In the three years since Sellars was hired by the board of the Los Angeles Festival to produce the 1990 event, he estimates he has been in Los Angeles only five to six months each year, spending the rest of the time on other projects, such as operas, plays and videos. "I'm one of the most well-known and working directors in the world. I have lots of gigs," he says with a laugh.

"This is as much as I can do," he says of his festival work. "If it's not enough, then I'm the wrong person for the job. I have to continue to be a working artist... . If I lost that part of me I would be a bureaucrat, and I'm a really bad bureaucrat." He laughs as his ambitious, money-losing theater project in Washington comes to mind.

Although some of the work that Sellars presented at the Kennedy Center was showered with critical praise, the American National Theater project never kindled the interest of the city, and Sellars left midway through his three-year contract.

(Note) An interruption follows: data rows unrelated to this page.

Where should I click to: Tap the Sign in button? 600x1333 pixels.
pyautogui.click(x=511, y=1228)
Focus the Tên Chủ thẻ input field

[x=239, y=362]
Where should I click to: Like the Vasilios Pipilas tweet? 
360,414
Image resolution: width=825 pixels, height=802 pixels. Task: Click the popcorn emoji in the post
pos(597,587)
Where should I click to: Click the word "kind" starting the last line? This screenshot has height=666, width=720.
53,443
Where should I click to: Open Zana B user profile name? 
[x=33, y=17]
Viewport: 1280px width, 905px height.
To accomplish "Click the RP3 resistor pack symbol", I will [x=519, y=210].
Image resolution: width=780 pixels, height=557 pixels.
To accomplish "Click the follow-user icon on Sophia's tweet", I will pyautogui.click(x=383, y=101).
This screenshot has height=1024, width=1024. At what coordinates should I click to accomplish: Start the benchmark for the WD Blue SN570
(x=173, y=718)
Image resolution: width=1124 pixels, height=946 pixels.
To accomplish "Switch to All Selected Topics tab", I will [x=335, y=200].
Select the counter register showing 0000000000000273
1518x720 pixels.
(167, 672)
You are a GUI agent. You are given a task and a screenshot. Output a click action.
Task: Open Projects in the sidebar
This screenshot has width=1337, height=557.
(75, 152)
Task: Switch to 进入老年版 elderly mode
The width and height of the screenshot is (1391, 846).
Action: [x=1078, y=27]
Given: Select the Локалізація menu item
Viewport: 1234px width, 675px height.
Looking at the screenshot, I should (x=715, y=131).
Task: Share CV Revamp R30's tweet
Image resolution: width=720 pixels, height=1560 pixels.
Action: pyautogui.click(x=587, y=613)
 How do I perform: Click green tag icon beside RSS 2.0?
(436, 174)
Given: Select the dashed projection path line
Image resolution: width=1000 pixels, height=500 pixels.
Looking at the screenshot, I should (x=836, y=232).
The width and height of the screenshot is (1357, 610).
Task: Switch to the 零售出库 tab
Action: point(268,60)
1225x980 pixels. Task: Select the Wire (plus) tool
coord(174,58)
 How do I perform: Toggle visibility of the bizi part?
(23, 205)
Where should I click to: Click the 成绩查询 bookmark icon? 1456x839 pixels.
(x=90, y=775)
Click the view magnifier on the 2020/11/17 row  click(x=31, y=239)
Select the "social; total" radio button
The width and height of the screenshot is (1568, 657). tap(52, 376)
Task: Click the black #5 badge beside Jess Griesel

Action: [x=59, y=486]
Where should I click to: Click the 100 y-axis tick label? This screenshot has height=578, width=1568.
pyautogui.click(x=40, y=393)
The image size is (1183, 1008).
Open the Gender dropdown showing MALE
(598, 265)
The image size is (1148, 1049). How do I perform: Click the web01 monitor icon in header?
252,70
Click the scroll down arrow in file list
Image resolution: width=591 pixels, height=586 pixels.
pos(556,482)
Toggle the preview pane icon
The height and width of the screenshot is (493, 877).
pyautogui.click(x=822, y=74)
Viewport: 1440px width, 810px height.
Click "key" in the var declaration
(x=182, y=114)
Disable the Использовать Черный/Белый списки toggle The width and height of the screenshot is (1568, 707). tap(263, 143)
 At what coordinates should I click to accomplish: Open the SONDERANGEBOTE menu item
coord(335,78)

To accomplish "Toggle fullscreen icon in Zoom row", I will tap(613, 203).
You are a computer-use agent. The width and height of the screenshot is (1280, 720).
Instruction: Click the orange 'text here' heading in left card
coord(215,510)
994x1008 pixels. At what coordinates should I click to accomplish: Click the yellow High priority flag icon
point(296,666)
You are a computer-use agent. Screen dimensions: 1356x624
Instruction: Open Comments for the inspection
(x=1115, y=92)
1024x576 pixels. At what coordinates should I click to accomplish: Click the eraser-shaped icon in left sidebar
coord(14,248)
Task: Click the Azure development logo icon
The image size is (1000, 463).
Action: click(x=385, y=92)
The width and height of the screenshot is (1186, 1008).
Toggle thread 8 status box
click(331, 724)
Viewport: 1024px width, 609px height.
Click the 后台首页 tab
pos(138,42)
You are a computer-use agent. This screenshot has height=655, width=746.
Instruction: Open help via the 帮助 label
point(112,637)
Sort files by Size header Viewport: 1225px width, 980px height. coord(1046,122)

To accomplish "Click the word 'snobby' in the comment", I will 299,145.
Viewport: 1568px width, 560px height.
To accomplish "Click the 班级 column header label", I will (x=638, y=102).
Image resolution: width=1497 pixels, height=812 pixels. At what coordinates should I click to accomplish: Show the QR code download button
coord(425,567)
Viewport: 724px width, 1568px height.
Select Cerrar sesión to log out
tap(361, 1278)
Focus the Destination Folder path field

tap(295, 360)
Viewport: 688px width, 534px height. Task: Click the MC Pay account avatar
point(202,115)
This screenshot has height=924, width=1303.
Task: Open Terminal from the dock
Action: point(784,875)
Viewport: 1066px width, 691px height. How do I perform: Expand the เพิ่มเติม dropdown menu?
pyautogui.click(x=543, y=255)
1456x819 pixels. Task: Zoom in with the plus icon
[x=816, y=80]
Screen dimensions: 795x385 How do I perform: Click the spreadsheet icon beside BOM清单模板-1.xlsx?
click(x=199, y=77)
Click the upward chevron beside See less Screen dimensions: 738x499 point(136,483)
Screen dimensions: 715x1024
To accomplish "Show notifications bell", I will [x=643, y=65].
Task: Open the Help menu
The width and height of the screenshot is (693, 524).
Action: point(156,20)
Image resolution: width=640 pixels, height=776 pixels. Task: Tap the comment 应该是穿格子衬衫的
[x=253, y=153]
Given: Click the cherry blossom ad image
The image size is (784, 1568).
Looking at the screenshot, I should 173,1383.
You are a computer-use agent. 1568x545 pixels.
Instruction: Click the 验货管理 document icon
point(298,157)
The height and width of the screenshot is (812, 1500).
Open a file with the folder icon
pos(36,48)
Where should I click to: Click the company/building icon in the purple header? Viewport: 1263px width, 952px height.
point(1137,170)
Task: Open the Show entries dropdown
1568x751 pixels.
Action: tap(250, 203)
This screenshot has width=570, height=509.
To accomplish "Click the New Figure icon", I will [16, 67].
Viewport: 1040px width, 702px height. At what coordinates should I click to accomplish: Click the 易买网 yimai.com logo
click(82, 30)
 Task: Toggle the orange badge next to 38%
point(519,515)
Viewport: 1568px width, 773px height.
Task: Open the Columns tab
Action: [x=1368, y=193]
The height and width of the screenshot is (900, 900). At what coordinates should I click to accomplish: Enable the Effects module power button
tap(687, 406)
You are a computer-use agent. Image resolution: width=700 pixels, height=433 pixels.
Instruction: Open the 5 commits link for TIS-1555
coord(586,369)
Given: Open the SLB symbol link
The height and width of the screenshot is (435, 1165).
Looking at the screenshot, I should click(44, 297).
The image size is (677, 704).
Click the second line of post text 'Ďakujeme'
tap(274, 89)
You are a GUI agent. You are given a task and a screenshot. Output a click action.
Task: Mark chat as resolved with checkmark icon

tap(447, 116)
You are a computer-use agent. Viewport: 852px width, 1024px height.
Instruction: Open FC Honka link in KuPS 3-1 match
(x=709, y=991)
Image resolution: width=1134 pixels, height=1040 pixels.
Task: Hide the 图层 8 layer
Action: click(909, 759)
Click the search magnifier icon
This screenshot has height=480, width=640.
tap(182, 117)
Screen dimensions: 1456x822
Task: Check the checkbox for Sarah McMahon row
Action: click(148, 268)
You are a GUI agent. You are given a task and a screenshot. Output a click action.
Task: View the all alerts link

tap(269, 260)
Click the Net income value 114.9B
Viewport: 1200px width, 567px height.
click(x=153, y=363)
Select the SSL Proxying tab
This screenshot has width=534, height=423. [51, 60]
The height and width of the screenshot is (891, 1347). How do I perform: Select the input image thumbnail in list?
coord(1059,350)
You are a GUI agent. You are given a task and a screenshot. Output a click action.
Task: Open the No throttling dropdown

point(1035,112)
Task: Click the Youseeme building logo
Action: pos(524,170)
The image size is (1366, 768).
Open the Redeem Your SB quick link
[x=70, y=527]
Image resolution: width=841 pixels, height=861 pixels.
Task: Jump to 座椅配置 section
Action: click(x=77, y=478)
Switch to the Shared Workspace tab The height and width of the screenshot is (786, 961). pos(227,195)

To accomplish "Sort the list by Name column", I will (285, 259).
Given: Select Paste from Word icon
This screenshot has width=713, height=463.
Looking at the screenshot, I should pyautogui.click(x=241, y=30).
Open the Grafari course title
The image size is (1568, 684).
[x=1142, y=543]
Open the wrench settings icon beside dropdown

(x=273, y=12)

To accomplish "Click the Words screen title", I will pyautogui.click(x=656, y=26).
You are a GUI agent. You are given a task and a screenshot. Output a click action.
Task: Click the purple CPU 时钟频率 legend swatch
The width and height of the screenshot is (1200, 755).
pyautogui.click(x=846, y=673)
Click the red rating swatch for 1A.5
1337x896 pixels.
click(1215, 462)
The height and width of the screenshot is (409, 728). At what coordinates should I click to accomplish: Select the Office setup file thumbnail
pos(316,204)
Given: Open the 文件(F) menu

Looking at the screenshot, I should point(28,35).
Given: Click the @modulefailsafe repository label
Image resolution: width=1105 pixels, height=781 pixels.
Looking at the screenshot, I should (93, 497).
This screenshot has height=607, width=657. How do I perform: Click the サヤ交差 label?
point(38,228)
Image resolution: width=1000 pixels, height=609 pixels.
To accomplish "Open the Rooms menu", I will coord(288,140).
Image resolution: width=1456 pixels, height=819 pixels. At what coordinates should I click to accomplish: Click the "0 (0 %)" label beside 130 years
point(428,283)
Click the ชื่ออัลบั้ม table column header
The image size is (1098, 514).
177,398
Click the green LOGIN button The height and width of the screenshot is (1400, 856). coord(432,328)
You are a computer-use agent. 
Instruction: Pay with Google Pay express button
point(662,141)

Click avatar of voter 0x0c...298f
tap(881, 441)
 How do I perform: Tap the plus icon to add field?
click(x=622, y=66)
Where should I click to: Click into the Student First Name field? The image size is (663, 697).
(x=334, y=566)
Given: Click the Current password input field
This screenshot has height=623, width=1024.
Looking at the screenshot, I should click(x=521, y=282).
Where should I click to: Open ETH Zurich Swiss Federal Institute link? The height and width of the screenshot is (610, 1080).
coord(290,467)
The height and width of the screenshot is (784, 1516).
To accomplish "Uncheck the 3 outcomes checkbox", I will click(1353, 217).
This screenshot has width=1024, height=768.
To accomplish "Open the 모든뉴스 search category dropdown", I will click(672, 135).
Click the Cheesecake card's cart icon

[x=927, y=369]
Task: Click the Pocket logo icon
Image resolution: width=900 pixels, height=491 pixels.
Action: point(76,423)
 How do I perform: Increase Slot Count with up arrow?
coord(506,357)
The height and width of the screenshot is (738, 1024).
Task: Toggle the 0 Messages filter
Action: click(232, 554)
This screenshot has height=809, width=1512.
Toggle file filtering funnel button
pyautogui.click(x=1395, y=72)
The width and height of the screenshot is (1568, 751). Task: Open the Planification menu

" 'Ajax' sometimes played to 19 people in the Terrace Theater," Sellars recalls. "That's when I thought, 'This is really not fun.' So I took it to La Jolla," he says, referring to the respected regional theater south of here. "You couldn't get in. That's when I thought there's life elsewhere."

Sellars contends that there are too many theaters at the Kennedy Center. "There was too much product on the shelf," he says. "I thought if I just had to fill a festival once every three years for two weeks, that would be good. I could really concentrate all of the firepower in one gesture."

He already has ideas for the 1993 festival. He's thinking about focusing on African and Middle Eastern art and culture. Meanwhile, he's made this his home base, renting the guest studio of a Frank Lloyd Wright house in Pasadena. He draws no pay for his job, having turned down the board's offer of a $100,000 salary in light of early budget problems.

Two years ago, organizers were worried that there wouldn't be enough money to have a festival. "I would call people and say I'm representing the Los Angeles Festival, which is being directed by Peter Sellars," says development director Allison Sampson, "and people would stop me and say, 'Now, what carnival is this?' and 'Isn't he dead?' "

Since then, Sellars's profile in the city has risen substantially and the festival has cultivated a new crop of cultural donors. Sellars says the festival has met its $5.1 million budget. It turned down a $30,000 National Endowment for the Arts grant in protest of anti-obscenity restrictions. And it cultivated new donors, particularly in Asian communities here.

About $1 million of the festival's funds has come from various Japanese concerns, even though Japanese performers do not play a large role in this festival. "For the first time, the Japanese have paid for something that was not Japanese," says Sellars. "What interested them was that this was a festival in south-central and east L.A. as well as Little Tokyo."